Now both Lieberman and Clinton are currently aligned with the DLC faction within the Democratic party. Many in the media punditocracy have tried to make the case that the DLC offers a middle choice, and that the more Democrats move away from DLC positions, the less likely they will win in November. I find the logic ridiculous. The DLC, in effect, has
become a faction supporting failed GOP policies, and the failure of the GOP is a failure shared by DLC Democrats. But their failure is worse, because in their compliance with the GOP agenda, they have
failed the entire country. They have promoted a homogenization of politics so that now when the country needs an alternative, none within the Democrat party has been able to get its legs. The Dems are so
subordinated to the GOP agenda, that they cannot extricate themselves
effectively enough to offer an alternative when GOP policy and
governance fails.
The health of the system requires that robust parties counterbalance one another and offer the electorate alternatives. The DLC
approach blurs differences and relegates the Democrats
to a passive and ineffectual political role. There is a robust counterargument to be made by Democrats, but the DLC has promoted a compliant, emasculated role for Democrats, and Joe Lieberman is the posterboy for that emasculation.
The mistake made by those who think the Democrats will lose if they move away from the center is their assumption the the DLC defines the center. They don’t. They represent an emasculated opposition that nobody can support with enthusiasm. There are sensible alternative positions on the central issues of the day that a majority of Americans will accept if someone has the courage, imagination, and communication skills to present them. Feingold, Edwards, Gore, Obama are Dem leaders who have the potential to do this, and everything I’ve heard from Ned Lamont so far suggests that he can make the case as well.
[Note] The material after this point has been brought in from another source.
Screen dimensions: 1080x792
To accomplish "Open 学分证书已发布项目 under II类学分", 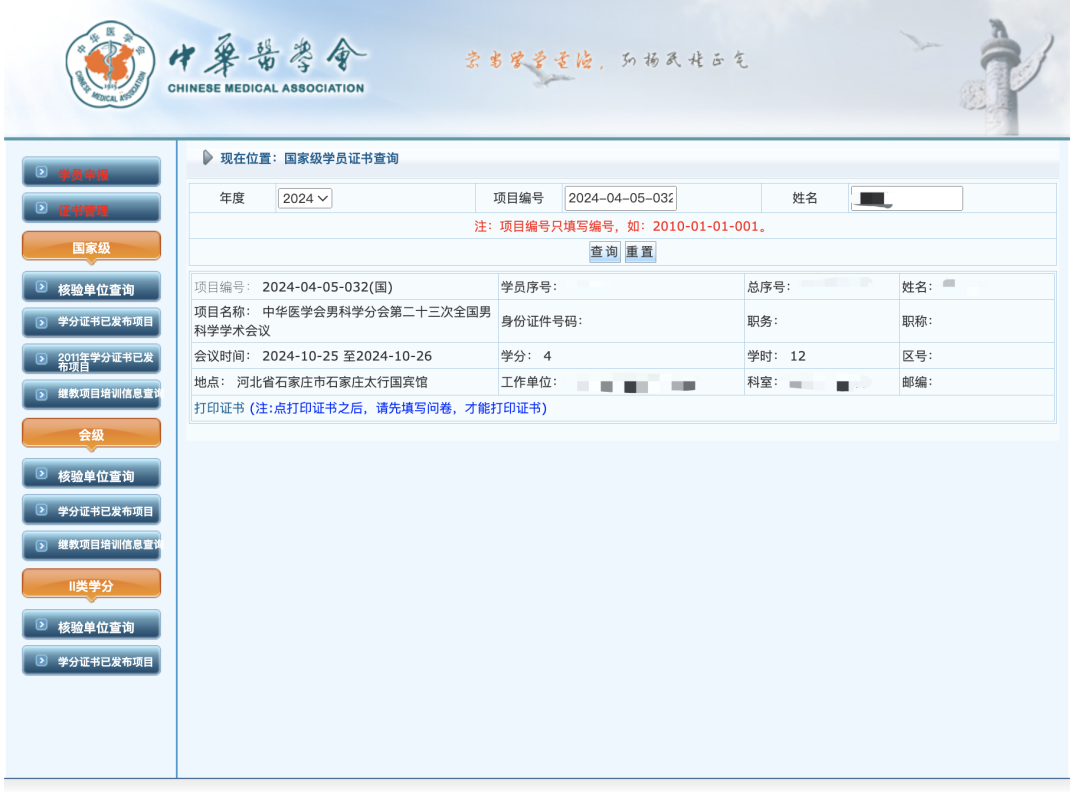I will [x=90, y=660].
To characterize Lamont as a radical lefty is facetious, and it is simply to accept what GOP propagandists want you to believe. And that’s what worries me about November. The Dems have not figured out how to defend themselves yet from GOP propaganda and negative branding. The polls might say that people prefer Democrats now, but come November voters in the undecided middle who determine electoral outcomes see the election as this candidate vs. that candidate, and party affiliation is not their primary consideration.
It should be because the most important issue this November should be empowerment of disempowerment of the administration. But I fear that too many people will chose individual Republicans once again, not because they like their party’s policies, but because the Democrats who make the most sense are the ones who will be most energetically vilified by media pundits circumscribed by Beltway conventional wisdom, and the GOP domesticated candidates like Clinton and Lieberman will continue to define the pundit-defined center whose main role is to empower a disaster-prone GOP.
The point is that Democrats will not be taken seriously if they are not serious. They will be taken seriously, not to the degree that they rubber-stamp GOP policies, but to the degree that they fight to make the case for a sensible alternative to the current insanity that all sane Americans would repudiate if given a choice. Until they do, the GOP remains for too many the default.